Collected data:
--------------------------------------------------

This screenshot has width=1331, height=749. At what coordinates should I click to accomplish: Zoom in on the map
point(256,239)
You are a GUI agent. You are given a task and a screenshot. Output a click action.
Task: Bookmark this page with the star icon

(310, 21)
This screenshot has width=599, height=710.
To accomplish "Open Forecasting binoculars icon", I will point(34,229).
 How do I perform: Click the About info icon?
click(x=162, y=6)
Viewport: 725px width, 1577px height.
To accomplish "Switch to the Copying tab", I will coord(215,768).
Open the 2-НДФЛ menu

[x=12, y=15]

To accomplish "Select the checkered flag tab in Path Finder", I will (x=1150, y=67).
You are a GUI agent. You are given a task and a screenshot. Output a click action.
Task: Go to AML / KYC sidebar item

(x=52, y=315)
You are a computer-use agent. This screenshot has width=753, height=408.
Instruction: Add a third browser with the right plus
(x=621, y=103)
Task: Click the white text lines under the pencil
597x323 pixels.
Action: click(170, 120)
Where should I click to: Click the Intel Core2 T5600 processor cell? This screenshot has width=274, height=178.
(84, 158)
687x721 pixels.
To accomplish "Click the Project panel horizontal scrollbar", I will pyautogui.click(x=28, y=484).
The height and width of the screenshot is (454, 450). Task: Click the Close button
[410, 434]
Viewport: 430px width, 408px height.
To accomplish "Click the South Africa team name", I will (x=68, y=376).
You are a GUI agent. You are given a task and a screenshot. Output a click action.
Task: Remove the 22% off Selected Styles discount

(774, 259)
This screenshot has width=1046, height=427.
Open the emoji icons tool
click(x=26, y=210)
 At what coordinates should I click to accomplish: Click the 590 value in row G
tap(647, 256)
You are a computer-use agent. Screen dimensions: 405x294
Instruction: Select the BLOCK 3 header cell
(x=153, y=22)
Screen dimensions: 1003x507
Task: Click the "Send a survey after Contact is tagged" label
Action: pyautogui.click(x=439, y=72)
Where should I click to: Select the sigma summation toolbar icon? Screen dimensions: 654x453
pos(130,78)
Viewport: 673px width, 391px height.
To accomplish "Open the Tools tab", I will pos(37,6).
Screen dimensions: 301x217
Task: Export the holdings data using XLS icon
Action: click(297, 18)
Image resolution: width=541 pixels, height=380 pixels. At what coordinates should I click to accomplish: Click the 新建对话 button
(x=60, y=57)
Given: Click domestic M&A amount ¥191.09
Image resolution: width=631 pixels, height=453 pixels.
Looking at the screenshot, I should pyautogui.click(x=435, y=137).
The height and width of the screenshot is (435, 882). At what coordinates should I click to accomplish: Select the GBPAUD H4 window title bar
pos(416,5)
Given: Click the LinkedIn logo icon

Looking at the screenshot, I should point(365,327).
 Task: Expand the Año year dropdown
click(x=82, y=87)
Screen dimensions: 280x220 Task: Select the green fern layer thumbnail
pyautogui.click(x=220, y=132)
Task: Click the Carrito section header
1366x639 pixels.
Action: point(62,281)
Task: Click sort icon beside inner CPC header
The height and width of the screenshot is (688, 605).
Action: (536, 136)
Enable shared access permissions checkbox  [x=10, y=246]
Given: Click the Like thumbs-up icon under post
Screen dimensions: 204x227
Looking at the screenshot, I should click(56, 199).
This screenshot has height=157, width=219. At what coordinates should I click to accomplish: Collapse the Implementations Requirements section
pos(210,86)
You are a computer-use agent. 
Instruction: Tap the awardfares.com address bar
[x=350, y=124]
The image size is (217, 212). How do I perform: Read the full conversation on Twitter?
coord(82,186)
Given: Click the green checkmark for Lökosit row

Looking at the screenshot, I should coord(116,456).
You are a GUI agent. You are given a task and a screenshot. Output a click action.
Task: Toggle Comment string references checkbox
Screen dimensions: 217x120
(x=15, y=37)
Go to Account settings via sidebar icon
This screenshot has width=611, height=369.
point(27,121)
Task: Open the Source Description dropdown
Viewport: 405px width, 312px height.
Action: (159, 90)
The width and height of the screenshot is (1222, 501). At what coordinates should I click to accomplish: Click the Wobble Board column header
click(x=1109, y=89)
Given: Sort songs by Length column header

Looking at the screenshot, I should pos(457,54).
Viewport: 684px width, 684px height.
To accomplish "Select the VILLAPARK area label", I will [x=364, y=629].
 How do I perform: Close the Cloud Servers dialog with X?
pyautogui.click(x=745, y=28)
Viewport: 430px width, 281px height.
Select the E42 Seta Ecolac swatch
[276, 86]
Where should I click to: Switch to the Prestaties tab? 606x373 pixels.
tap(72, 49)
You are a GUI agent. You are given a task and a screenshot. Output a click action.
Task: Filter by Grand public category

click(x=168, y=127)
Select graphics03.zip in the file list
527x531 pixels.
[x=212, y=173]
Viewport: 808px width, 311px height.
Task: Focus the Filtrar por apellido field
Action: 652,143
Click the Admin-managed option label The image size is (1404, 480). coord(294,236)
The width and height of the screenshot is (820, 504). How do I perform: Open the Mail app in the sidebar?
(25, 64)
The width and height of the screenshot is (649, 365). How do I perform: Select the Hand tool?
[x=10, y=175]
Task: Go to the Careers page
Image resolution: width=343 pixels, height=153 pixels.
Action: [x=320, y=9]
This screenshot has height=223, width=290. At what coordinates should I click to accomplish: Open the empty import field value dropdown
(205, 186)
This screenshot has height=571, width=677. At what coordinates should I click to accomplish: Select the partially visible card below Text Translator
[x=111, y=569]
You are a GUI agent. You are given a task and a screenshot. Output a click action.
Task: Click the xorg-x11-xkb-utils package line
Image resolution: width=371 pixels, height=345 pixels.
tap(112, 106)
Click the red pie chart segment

--------------------------------------------------

### EXERCISE
What is needed here is an exact copy of all the entries.

### EXERCISE OUTPUT
This screenshot has width=1331, height=749. At what coordinates should I click to accomplish: Zoom in on the map
point(256,239)
You are a GUI agent. You are given a task and a screenshot. Output a click action.
Task: Bookmark this page with the star icon

(310, 21)
This screenshot has width=599, height=710.
To accomplish "Open Forecasting binoculars icon", I will point(34,229).
 How do I perform: Click the About info icon?
click(x=162, y=6)
Viewport: 725px width, 1577px height.
To accomplish "Switch to the Copying tab", I will coord(215,768).
Open the 2-НДФЛ menu

[x=12, y=15]

To accomplish "Select the checkered flag tab in Path Finder", I will (x=1150, y=67).
You are a GUI agent. You are given a task and a screenshot. Output a click action.
Task: Go to AML / KYC sidebar item

(x=52, y=315)
You are a computer-use agent. This screenshot has width=753, height=408.
Instruction: Add a third browser with the right plus
(x=621, y=103)
Task: Click the white text lines under the pencil
597x323 pixels.
Action: click(170, 120)
Where should I click to: Click the Intel Core2 T5600 processor cell? This screenshot has width=274, height=178.
(84, 158)
687x721 pixels.
To accomplish "Click the Project panel horizontal scrollbar", I will pyautogui.click(x=28, y=484).
The height and width of the screenshot is (454, 450). Task: Click the Close button
[410, 434]
Viewport: 430px width, 408px height.
To accomplish "Click the South Africa team name", I will (x=68, y=376).
You are a GUI agent. You are given a task and a screenshot. Output a click action.
Task: Remove the 22% off Selected Styles discount

(774, 259)
This screenshot has width=1046, height=427.
Open the emoji icons tool
click(x=26, y=210)
 At what coordinates should I click to accomplish: Click the 590 value in row G
tap(647, 256)
You are a computer-use agent. Screen dimensions: 405x294
Instruction: Select the BLOCK 3 header cell
(x=153, y=22)
Screen dimensions: 1003x507
Task: Click the "Send a survey after Contact is tagged" label
Action: pyautogui.click(x=439, y=72)
Where should I click to: Select the sigma summation toolbar icon? Screen dimensions: 654x453
pos(130,78)
Viewport: 673px width, 391px height.
To accomplish "Open the Tools tab", I will pos(37,6).
Screen dimensions: 301x217
Task: Export the holdings data using XLS icon
Action: click(297, 18)
Image resolution: width=541 pixels, height=380 pixels. At what coordinates should I click to accomplish: Click the 新建对话 button
(x=60, y=57)
Given: Click domestic M&A amount ¥191.09
Image resolution: width=631 pixels, height=453 pixels.
Looking at the screenshot, I should pyautogui.click(x=435, y=137).
The height and width of the screenshot is (435, 882). At what coordinates should I click to accomplish: Select the GBPAUD H4 window title bar
pos(416,5)
Given: Click the LinkedIn logo icon

Looking at the screenshot, I should point(365,327).
 Task: Expand the Año year dropdown
click(x=82, y=87)
Screen dimensions: 280x220 Task: Select the green fern layer thumbnail
pyautogui.click(x=220, y=132)
Task: Click the Carrito section header
1366x639 pixels.
Action: point(62,281)
Task: Click sort icon beside inner CPC header
The height and width of the screenshot is (688, 605).
Action: (536, 136)
Enable shared access permissions checkbox  [x=10, y=246]
Given: Click the Like thumbs-up icon under post
Screen dimensions: 204x227
Looking at the screenshot, I should click(56, 199).
This screenshot has height=157, width=219. At what coordinates should I click to accomplish: Collapse the Implementations Requirements section
pos(210,86)
You are a computer-use agent. 
Instruction: Tap the awardfares.com address bar
[x=350, y=124]
The image size is (217, 212). How do I perform: Read the full conversation on Twitter?
coord(82,186)
Given: Click the green checkmark for Lökosit row

Looking at the screenshot, I should coord(116,456).
You are a GUI agent. You are given a task and a screenshot. Output a click action.
Task: Toggle Comment string references checkbox
Screen dimensions: 217x120
(x=15, y=37)
Go to Account settings via sidebar icon
This screenshot has width=611, height=369.
point(27,121)
Task: Open the Source Description dropdown
Viewport: 405px width, 312px height.
Action: (159, 90)
The width and height of the screenshot is (1222, 501). At what coordinates should I click to accomplish: Click the Wobble Board column header
click(x=1109, y=89)
Given: Sort songs by Length column header

Looking at the screenshot, I should pos(457,54).
Viewport: 684px width, 684px height.
To accomplish "Select the VILLAPARK area label", I will [x=364, y=629].
 How do I perform: Close the Cloud Servers dialog with X?
pyautogui.click(x=745, y=28)
Viewport: 430px width, 281px height.
Select the E42 Seta Ecolac swatch
[276, 86]
Where should I click to: Switch to the Prestaties tab? 606x373 pixels.
tap(72, 49)
You are a GUI agent. You are given a task and a screenshot. Output a click action.
Task: Filter by Grand public category

click(x=168, y=127)
Select graphics03.zip in the file list
527x531 pixels.
[x=212, y=173]
Viewport: 808px width, 311px height.
Task: Focus the Filtrar por apellido field
Action: 652,143
Click the Admin-managed option label The image size is (1404, 480). coord(294,236)
The width and height of the screenshot is (820, 504). How do I perform: Open the Mail app in the sidebar?
(25, 64)
The width and height of the screenshot is (649, 365). How do I perform: Select the Hand tool?
[x=10, y=175]
Task: Go to the Careers page
Image resolution: width=343 pixels, height=153 pixels.
Action: [x=320, y=9]
This screenshot has height=223, width=290. At what coordinates should I click to accomplish: Open the empty import field value dropdown
(205, 186)
This screenshot has height=571, width=677. At what coordinates should I click to accomplish: Select the partially visible card below Text Translator
[x=111, y=569]
You are a GUI agent. You are given a task and a screenshot. Output a click action.
Task: Click the xorg-x11-xkb-utils package line
Image resolution: width=371 pixels, height=345 pixels.
tap(112, 106)
Click the red pie chart segment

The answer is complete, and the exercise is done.